On a side note, distilled water is highly recommended with ultrasonic humidifiers. Heat-based devices evaporate solely the water and leave mineral deposits behind. Ultrasonics create tiny droplets _along with the dissolved minerals_. Hard tap water or mineralized drinking water will coat your work area in chalk-like dust.

VorpalWay 2 hours ago | parent | next [-]

Distilled water is somewhat expensive, and humidifiers chew through water in the winter (at least here). I quickly switched away from ultrasonic for that reason, 6-8 litres of distilled water per day for a medium sized apartment is not sustainable. Evaporative with tap water and biocides is the way to go.

The air outside is extremely dry (<5% relative humidity once heated to indoor temperatures), and the air is quickly replaced by the ventilation. I have anecdotely heard that in the US they have much lower requirements of rate of air replacement than here in Sweden though, so maybe that could work there, but then you would also have stale air, which doesn't sound great.

peteyPete an hour ago | parent [-]

A reverse osmosis filter will provide plenty of water with nearly no minerals. They're available to install under the sink/counter for a few hundred bucks and provide clean drinking/cooking water and work fine with ultrasonic humidifiers without the issue of depositing minerals everywhere / clogging up the ultrasonic emitter. So its a lot cheaper than buying it plus you get great water.

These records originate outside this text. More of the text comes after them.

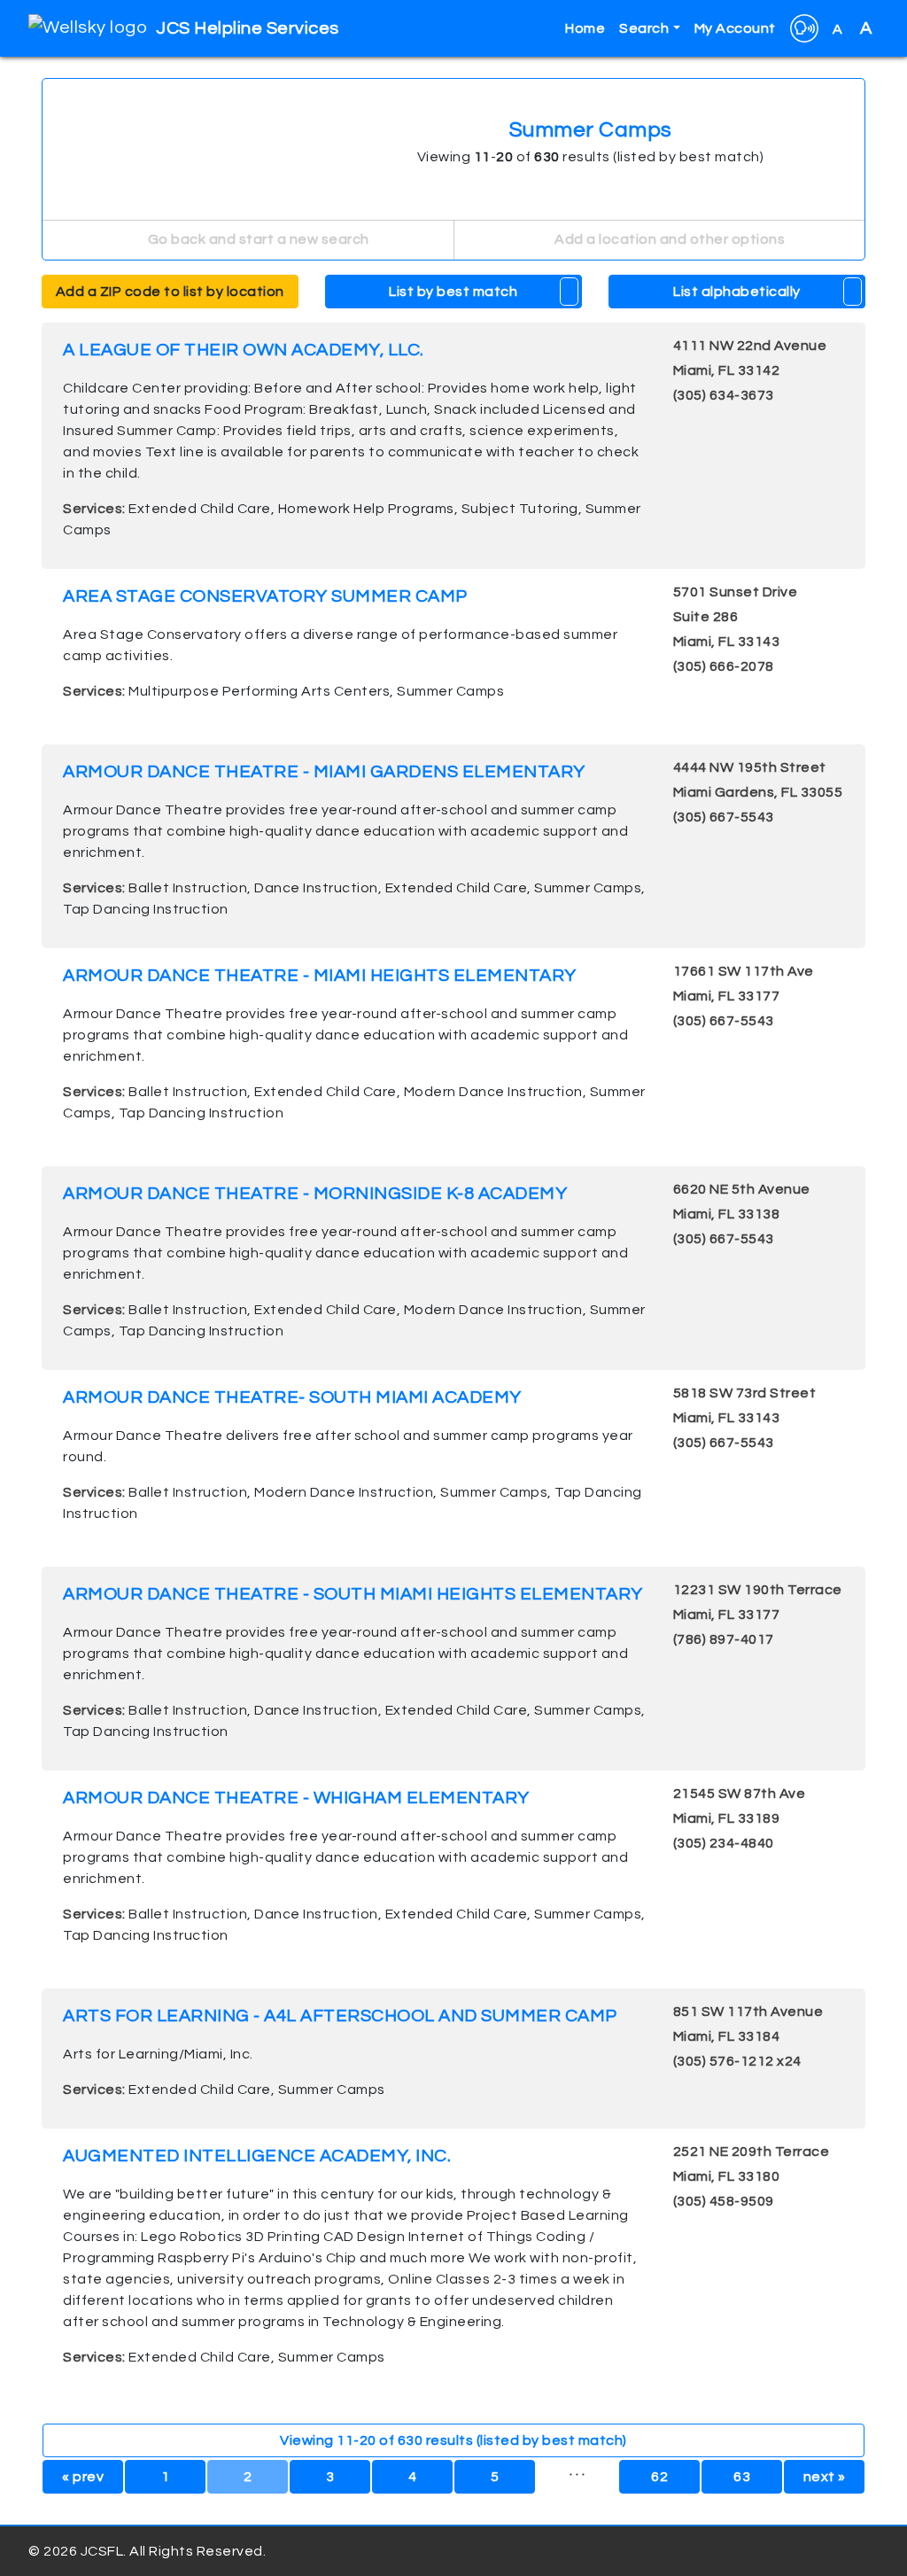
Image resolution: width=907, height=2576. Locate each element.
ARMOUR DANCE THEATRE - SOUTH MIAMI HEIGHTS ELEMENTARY (353, 1594)
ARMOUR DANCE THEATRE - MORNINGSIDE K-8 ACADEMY (315, 1193)
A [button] (852, 28)
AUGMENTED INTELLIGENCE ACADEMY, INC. (257, 2156)
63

VorpalWay 41 minutes ago | parent [-]

Those aren't exactly common here, since municipal water is high quality and everyone drinks it as is. It is not like some parts of the world where the tap water is full of chlorine and barely drinkable (I ran into that when I went to Athens).

And if you have your own well, you generally do a cheaper filter targeted at whatever impurity you have (such as an iron filter), rather than a reverse osmosis filter.

With reverse osmosis the water also gets too pure for drinking and you need to add back minerals to it for safety, it is not healthy to drink ultra pure water for any prolonged period of time.

nucleardog 2 hours ago | parent | prev | next [-]

> Hard tap water or mineralized drinking water will coat your work area in chalk-like dust.

Also, y'know, your lungs. Deep inside your lungs.

Running tap water in an ultrasonic humidifer's going to spike the particulate pollution (PM1/2.5/10) throughout your entire house by hundreds of ug/m^3. And it seems that children are particularly prone to inhaling this stuff and having it deposited in their lungs (~2x more particles and ~3.5x more mass).

They really shouldn't be used with anything except distilled water. The things should come with a continuity tester that disables them if the water's conductive or something.

elzbardico an hour ago | parent [-]

Or use an evaporative humidifier.

modeless 19 minutes ago | parent | prev | next [-]

Don't use ultrasonic humidifiers. You are spraying mold into your lungs, guaranteed.

fullstop 2 hours ago | parent | prev [-]

Evaporative > Ultrasonic, hands down.